I need to take some quick before I fill it to the brim with stuff and mess it up! I will add some soon


----------



## LindsayH (Apr 4, 2018)

oldish hippy said:


> look nice just add few pieces like solar as it doesnt look like it has one



I need to post the spec at some point so I can get some input. It does have 2 solar panels but I can't find out how 'big' (strong?) they are. They are just about the only thing in/on the van that doesn't have an instruction manual!


----------



## LindsayH (Apr 4, 2018)

Robmac said:


> Great looking van.
> 
> A few of us on here drive Renault Master conversions. Lovely vehicles to drive.

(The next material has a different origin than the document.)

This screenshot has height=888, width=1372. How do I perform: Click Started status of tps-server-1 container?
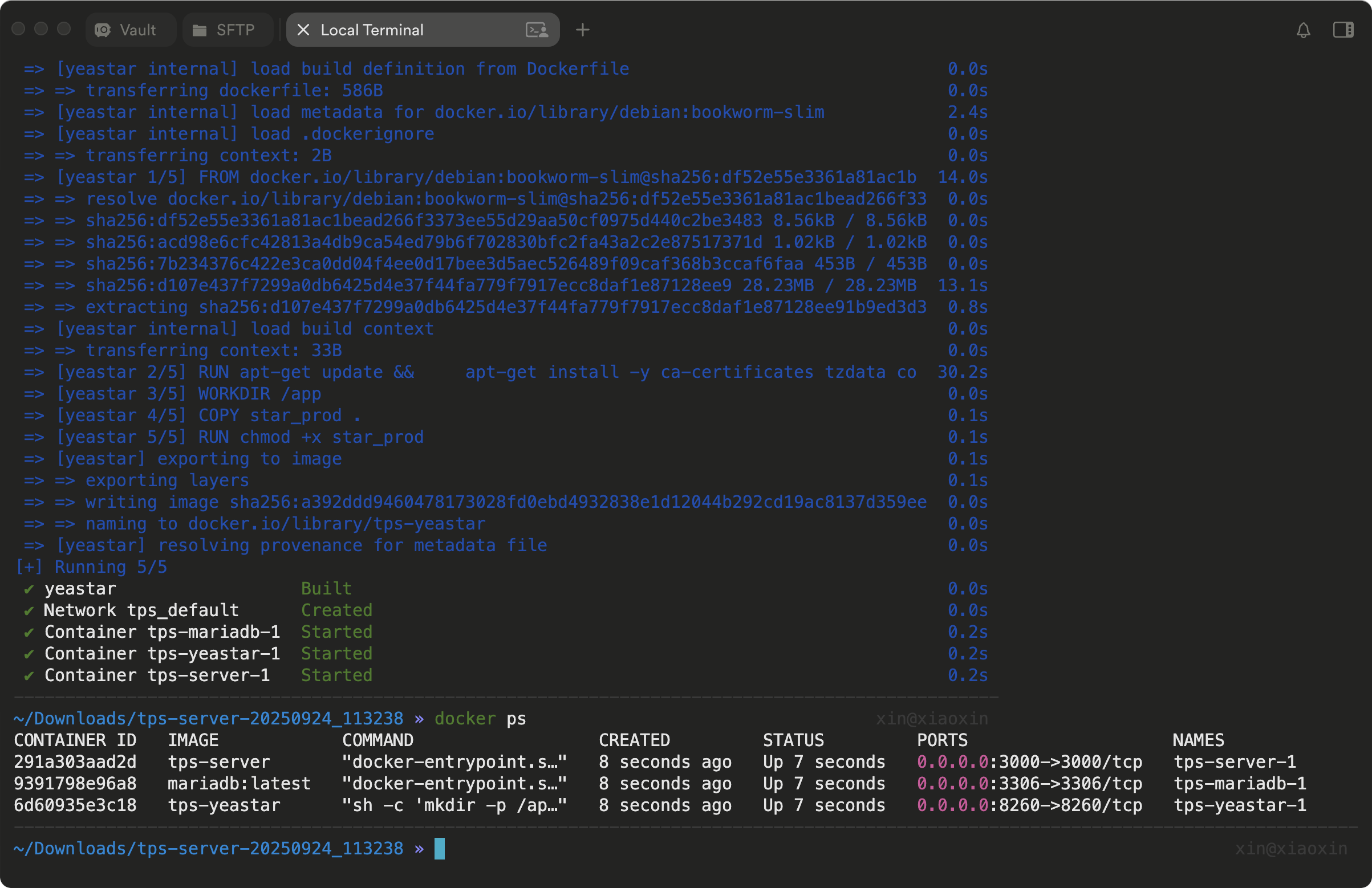[x=336, y=675]
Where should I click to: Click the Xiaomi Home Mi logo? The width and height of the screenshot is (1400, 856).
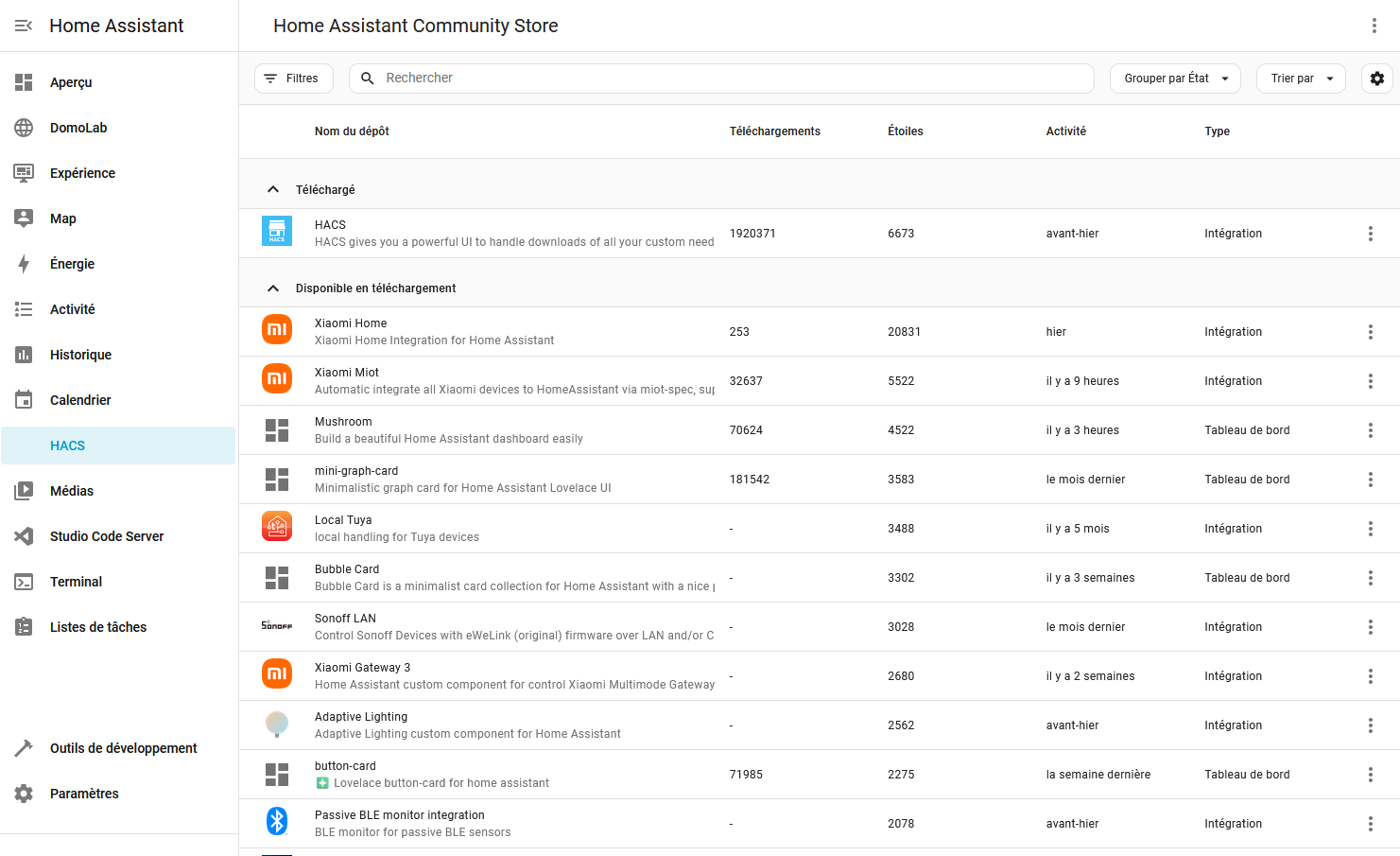tap(277, 329)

I had an ancient one years back as a horsebox for a while and I loved it! In the back of my mind I was hoping my new van would end up being another. I bought this undriven so was really taking a punt, but can't believe how lush it is to drive. I haven't driven a van for a year but felt at home in this within 5 miles.


----------



## Welsh will (Apr 4, 2018)

Looks great and can tell your in love with it already!
Enjoy


----------



## izwozral (Apr 4, 2018)

Everyone should hug their MH at least once a day!


----------



## Robmac (Apr 4, 2018)

izwozral said:


> Everyone should hug their MH at least once a day!



Or kick someone else's Ral.

Eithers good.


----------



## izwozral (Apr 4, 2018)

Tomorrow is National Kick A Bessacarr Day, feck it, lets make it every day!


----------



## Tezza33 (Apr 4, 2018)

izwozral said:


> Tomorrow is National Kick A Bessacarr Day, feck it, lets make it every day!

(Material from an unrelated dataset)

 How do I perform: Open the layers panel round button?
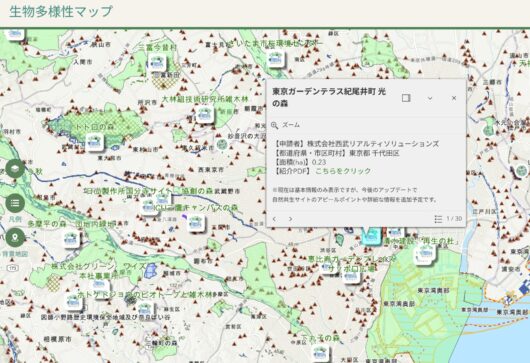tap(15, 168)
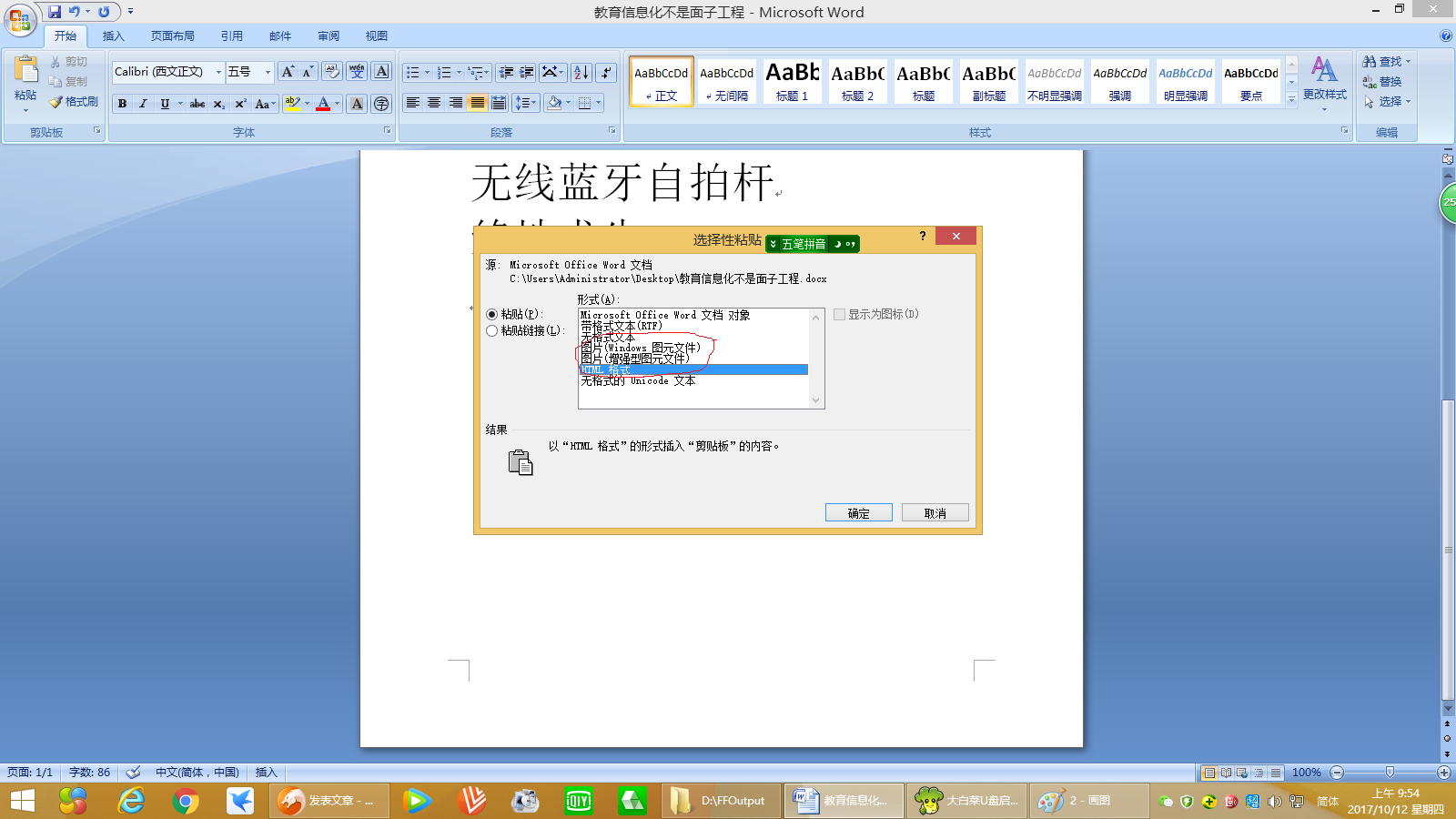Click the 取消 button in the dialog

pos(935,511)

I spend everyday trying to break a Hymer so I haven't got ime for anything else



It isn't a typo I meant Hymer:rolleyes2:


----------



## phillybarbour (Apr 5, 2018)

Van looks great, go enjoy together.


----------



## runnach (Apr 5, 2018)

Looks a very tidy van , I can tell one lady very excited !!! ......enjoy and have fun

Channa


----------



## mid4did (Apr 5, 2018)

Well done to you,from another Renault Master based  owner.


----------



## Penny13 (Apr 5, 2018)

Saw your post on Girly Van Life or something like that, enjoy  
I started out nearly five years ago and still love it


----------